◆ **Problem requirements**
The count of lines with the string "computer" in the material is all that should be returned.
◇ ◇ ◇ ◇ ◇ ◇ ◇
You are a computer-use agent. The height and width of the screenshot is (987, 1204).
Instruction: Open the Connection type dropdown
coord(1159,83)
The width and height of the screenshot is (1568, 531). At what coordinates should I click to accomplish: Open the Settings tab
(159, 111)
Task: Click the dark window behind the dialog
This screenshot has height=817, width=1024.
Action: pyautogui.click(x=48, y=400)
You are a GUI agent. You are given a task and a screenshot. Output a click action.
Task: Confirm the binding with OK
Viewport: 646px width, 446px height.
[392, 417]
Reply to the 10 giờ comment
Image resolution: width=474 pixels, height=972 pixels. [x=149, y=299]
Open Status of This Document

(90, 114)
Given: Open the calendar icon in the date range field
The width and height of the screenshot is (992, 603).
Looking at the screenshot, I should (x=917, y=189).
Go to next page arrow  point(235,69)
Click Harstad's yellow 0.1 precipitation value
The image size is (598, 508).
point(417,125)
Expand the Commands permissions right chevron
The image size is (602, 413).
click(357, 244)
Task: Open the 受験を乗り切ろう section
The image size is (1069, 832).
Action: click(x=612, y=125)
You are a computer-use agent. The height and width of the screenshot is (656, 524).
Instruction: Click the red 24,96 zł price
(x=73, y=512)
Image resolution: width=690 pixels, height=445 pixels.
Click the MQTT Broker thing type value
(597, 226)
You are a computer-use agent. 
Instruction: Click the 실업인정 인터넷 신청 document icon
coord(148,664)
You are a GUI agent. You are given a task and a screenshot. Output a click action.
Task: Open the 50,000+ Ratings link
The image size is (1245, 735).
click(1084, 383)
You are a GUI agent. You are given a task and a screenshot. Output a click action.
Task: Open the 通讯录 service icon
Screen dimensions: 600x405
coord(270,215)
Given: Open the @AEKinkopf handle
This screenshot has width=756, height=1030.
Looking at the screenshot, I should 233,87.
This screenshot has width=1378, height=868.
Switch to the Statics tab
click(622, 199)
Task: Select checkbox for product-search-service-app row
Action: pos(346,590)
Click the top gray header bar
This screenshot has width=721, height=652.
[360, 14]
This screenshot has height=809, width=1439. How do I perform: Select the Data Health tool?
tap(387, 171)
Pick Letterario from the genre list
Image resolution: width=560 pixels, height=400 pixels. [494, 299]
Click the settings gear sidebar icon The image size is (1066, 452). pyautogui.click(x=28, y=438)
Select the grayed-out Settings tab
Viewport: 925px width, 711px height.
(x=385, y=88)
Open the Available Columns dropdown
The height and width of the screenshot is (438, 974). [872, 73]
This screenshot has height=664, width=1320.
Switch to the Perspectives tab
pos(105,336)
◇ ◇ ◇ ◇ ◇ ◇ ◇
◆ **Result of the task**
3